---------- Document section ----------

Fénétrange (; , Lorraine Franconian: Finschtinge) is a commune in the Moselle department in Grand Est in north-eastern France.

Geography 
Fénétrange is located near the border between the Moselle department and the Alsace bossue. The river Saar flows through Fénétrange. The municipality is part of the Lorraine regional natural park.

Etymology 
Fénétrange means "dwellings on the edge of a bend". Its Latin name is Philestangia. It was Germanised into Vinstingen.

Previous names 
Filestengas (Xth century), Filistenges et Vinstringen (1070), Philistingis (1136), Phylestanges (1222), Finstingen (1323), Vinstingen (1328), Vinstinga (1340), Fenestranges (1433), Phinstingen (1558), Vinstringium (1675), Fénétrange (1793), Fénestrange (XIXth century), Finstingen (1871-1918)

History 
The name of Fénétrange was officially mentioned for the first time on 18 September 1070. More precisely in a document authorising the abbesses of Remiremont, who partly owned the domain, to mint coins in Fénétrange, in exchange for the payment of a fee.

In 1224, Merbode de Malberg became the first lord of Fénétrange.

During the Middle-Age, it used to be a fortified town reputed to be impregnable.

Sights 
 The Fénétrange castle, built during the Middle Age. It was later renovated during the 18th century. The building contains a medieval kitchen, a well, spiral stairs labelled "monument historique". It also contains a catholic gothic chapel constructed in 1584.
 The Saint-Rémy gothic collegiate church. It was labelled "monument historique" in 1930.
 The former synagogue
 The Lutheran Church
 The remains of the ramparts
 The former Bailiff's House
 The "Porte de France", an ancient fortified gate
 Oriel windows, located 78, rue de l'Hôpital and 35, rue des Juifs are labelled "monuments historiques".
 The bridge

Cultural events and festivities 
Since 1978, an annual music and gastronomy festival takes place in Fénétrange. It is known as "Festival de Fénétrange, musique et gastronomie"

---------- Rows ----------

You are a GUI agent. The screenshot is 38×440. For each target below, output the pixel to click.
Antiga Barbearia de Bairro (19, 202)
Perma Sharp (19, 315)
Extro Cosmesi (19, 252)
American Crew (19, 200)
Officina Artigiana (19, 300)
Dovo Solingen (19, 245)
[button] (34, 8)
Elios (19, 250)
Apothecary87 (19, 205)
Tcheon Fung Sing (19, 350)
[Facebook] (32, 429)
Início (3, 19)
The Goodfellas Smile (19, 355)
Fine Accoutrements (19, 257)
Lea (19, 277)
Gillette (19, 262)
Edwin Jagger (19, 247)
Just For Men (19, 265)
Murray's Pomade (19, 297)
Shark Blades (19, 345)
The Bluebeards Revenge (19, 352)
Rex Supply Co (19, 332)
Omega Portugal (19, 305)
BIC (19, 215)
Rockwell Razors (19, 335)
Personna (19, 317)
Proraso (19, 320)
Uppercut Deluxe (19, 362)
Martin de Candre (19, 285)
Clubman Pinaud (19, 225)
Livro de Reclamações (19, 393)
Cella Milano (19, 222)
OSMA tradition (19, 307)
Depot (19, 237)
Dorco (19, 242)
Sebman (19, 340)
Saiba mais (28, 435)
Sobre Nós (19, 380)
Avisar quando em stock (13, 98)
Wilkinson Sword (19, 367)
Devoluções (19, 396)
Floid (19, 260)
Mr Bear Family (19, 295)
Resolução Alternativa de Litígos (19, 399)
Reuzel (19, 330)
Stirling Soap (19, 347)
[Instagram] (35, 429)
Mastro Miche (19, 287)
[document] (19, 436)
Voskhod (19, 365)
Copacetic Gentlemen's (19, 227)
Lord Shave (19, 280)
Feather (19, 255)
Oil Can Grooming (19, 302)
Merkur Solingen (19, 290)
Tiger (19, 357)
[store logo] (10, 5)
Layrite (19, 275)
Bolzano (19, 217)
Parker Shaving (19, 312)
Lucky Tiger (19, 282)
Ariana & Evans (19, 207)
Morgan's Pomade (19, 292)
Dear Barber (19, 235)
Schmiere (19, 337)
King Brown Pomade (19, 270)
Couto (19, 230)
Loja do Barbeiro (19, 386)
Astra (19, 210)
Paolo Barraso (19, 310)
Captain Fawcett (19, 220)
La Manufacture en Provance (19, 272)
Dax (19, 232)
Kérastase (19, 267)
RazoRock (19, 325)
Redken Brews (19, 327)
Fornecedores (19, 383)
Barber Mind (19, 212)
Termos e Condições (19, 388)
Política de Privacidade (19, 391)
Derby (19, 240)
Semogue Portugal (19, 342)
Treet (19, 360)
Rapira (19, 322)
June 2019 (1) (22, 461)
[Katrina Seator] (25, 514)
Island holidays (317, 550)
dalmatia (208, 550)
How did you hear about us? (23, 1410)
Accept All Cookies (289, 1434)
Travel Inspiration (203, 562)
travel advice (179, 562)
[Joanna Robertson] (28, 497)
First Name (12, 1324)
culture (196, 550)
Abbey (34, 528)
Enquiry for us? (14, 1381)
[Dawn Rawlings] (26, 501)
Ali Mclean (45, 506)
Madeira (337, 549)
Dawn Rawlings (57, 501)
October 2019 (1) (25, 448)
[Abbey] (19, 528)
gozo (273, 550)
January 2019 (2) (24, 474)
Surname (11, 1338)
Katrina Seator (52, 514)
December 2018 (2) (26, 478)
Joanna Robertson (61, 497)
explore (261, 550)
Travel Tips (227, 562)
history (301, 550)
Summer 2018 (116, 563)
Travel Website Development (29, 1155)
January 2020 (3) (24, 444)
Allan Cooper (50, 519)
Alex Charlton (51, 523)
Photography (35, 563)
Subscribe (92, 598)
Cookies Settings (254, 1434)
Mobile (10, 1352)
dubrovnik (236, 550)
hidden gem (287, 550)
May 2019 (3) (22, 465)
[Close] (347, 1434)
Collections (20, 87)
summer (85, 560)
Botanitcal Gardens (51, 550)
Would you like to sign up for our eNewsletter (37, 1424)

----------

◆ Required tasks
**A.** According to the text on Fénétrange, who became the first lord of Fénétrange in 1224?
**B.** Write out everything in the text on Fénétrange from "Fénétrange (; , Lorraine" down to "Germanised into Vinstingen.".
**C.** Continue the text on Fénétrange from its final sentence onward.

◆ Results for the exercise
**A.** Merbode de Malberg

**B.**
Fénétrange (; , Lorraine Franconian: Finschtinge) is a commune in the Moselle department in Grand Est in north-eastern France.

Geography 
Fénétrange is located near the border between the Moselle department and the Alsace bossue. The river Saar flows through Fénétrange. The municipality is part of the Lorraine regional natural park.

Etymology 
Fénétrange means "dwellings on the edge of a bend". Its Latin name is Philestangia. It was Germanised into Vinstingen.

**C.**
Fénétrange is one of the few French localities where a night watchman still exists, thus perpetuating a medieval tradition. From July to September, the visitors can follow the watchman, in his medieval attire, during his night patrol.

Every year, from late November to early January, several winter festivities occur in Fénétrange. One of them, is the traditional Christmas market.

Notable People

Notable people born in Fénétrange 
 Johann Maria Philipp Frimont (1759-1831) a general of the Austrian Empire
 Charles Hyacinthe Leclerc de Landremont (1739-1818) commander in chief of the Army of the Rhine during the French Revolution
 Ernst Bogislaw von Croÿ (1620-1684) the last duke of Pomerania

Notable people related to Fénétrange 

 Charles Philippe de Croÿ (1549-1613) a Prince of the Holy Empire and a military as well as a politician from the Southern Netherlands. He became Baron of Fénétrange when he married Diane de Dommartin.
 Marcel Dassault (1892-1986) a French engineer and industrialist, whose family originally came from Fénétrange
 Johann Michael Moscherosch (1601-1669) a German statesman, writer and one of Fénétrange's former bailiffs.

See also 
 Communes of the Moselle department
 Parc naturel régional de Lorraine

References

External links 
 

Communes of Moselle (department)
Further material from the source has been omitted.